A few days ago, I was on a roof, talking to someone I really look up to and respect from a music journalism standpoint. I’ve been involved in the music industry to some extent since I was about 22, and it has been a wild ride. Anyway, I had the bright idea to bring up a writer (she does more than that too) that we mutually know. He says “Oh yeah I know her!” and I calmly let off ….
“She doesn’t fuck with me, at all.”
I felt the slight tinge of anger in my voice when I said it….and I noticed something.
I’m still pissed off.
We used to date. This much should be obvious by now. We used to date for a WHILE. On and off. “You’re great” one day, “fuck, I really hate you” the next. I didn’t really know what I was angry about, but I took a little time during the aforementioned conversation and on the train ride home to figure it out.
I was mostly upset with myself.
We have been done since May; when I say “done” I mean, we literally don’t speak. I bought that situation back into life(during one of our multiple stretches of not being cool), knowing it was the absolutely wrong decision to make. The reason it wasn’t a good idea….well, I may not have enough time to explain. To put it plainly, constantly breathing life into a corpse of a situation like the one we had, was top 5 stupid. We are a solid fit on a certain level, but our difference in ideologies/completely contrasting life experiences lead to resentment. Add in the leftover anger from our constant splits and long gaps of not speaking, and of course it’s a mess.
But knowing all that, I still did it. I still visited. I still gave her a weekend of my time. Predictably, it didn’t go too well. I was super lonely and kind of bewildered by life; I grabbed for what I knew, for what I could trust. I didn’t really tell my friends what I was doing because I knew they would scold me, and I wasn’t trying to hear that shit. In just about every friend circle I have, I am the one who makes the rational, well thought out decision. Yet, here I am, messing with my former fellow intern who really doesn’t even like me anymore. All because I wanted to be comforted and be amongst something familiar to me. But don’t get me wrong; she definitely held me down and kept me focused when a lot of other people wouldn’t, or couldn’t. So I also felt…indebted in a way.
I was there for 3 nights and 2 days. So I’m trying to spend time with her and….she kinda doesn’t care. I passed on a party back home to come out here for her. I told her “yeah I moved some plans around a little to come out”…..she turned, looked me in the eye and said….
“Don’t change your plans for me.”
This was after asking em to come see her for MONTHS. I get it though; she got to the point of no longer caring; she had to wait too long.
That was it. No “thanks for doing that”, no fake concern, nothing. Just “don’t do it”. I was taken aback and I kind of started to scramble to save face/find out why she felt that way, but that was a waste. Nothing to explain. She no longer feels you like that, and you probably should’ve stayed in NYC. But that was early on in the trip; I was in for the long haul now.

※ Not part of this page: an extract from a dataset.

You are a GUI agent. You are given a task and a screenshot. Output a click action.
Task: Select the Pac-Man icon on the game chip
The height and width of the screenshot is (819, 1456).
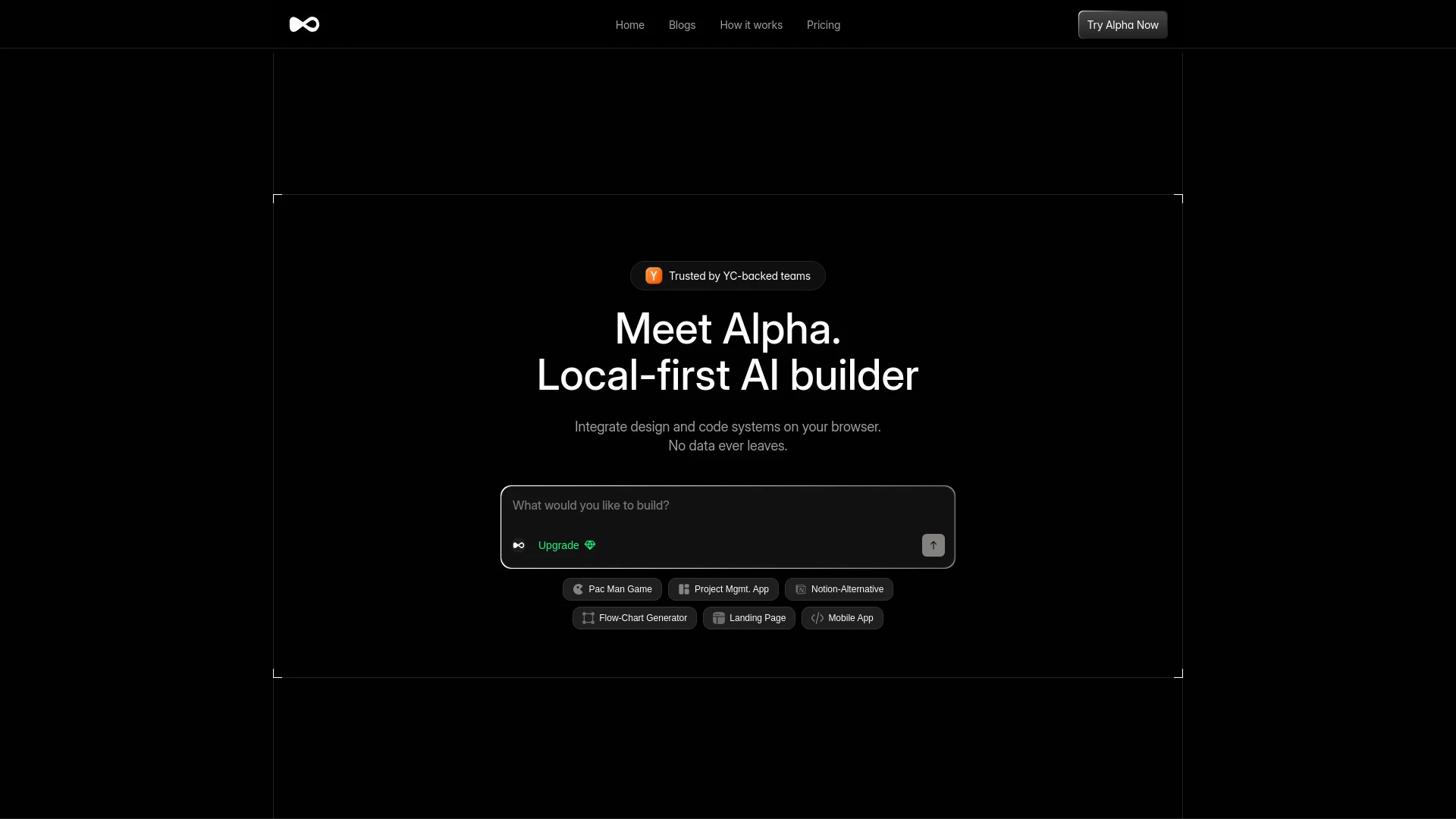click(x=579, y=589)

I went to my friend’s birthday celebration that afternoon. It was fantastic; I got to see my dude happy, it felt like undergrad again. I was on a roof, my shirt was inappropriately buttoned , I drank Ciroc out of a bottle for some reason, I had too much pineapple and rum; wins all around. Except………me and the girl in question were supposed to go to the movies after this party. I told her I wouldn’t be too drunk when she came to get me.
I stepped outside, I couldn’t even see the street, let alone her car. All I remember is throwing up out of the passenger side A LOT, her stopping at a gas station, then me barely taking my clothes off and going to sleep. I also vividly remember saying “I’m sorry” until I felt stupid. I was super embarrassed.

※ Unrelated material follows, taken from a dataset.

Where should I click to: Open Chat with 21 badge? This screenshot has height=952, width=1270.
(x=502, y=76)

I go out, I get drunk, I am somewhat of a hooligan. But I rarely, RARELY throw up. I also don’t get belligerent and ridiculous very often. I was all of the above, and I hated myself for it. Since I NEVER do this, especially when I made a promise concerning a later engagement…..something was amiss. Looking back, I think I was really stressed about “our” situation and subconsciously tried to drink it away. What we needed wasn’t another date; we needed to stop this shit for the both of us. I also DEFINITELY planned to have sex that night, but no one is climbing on me with vomit breath and a dirty ass shirt. I was also, too drunk to have sex. I’ve literally been too drunk for sex TWICE in my life, this being the second time. If I can breathe, I’m going to put it in there. Not the case that night, and I’m sort of glad it went that way. Sexual contact only would’ve worsened what was already a mess.
The next day was awkward. We ate. We watched movies. We argued about some super stupid shit that she offended me with. I got on that bus home and knew it was over. I felt a little sad because clearly, I cared to some level (and it ended so abruptly and terribly). But I felt more of a relief, because I knew I was in the wrong place, with the wrong person. A few days into that next week, I was at peace with it. Well really, mostly at peace. Her name being bought up this weekend allowed me to finally forgive myself for whatever strife I put her and (REALLY) myself through. Life has looked up since, and I am thankful for that.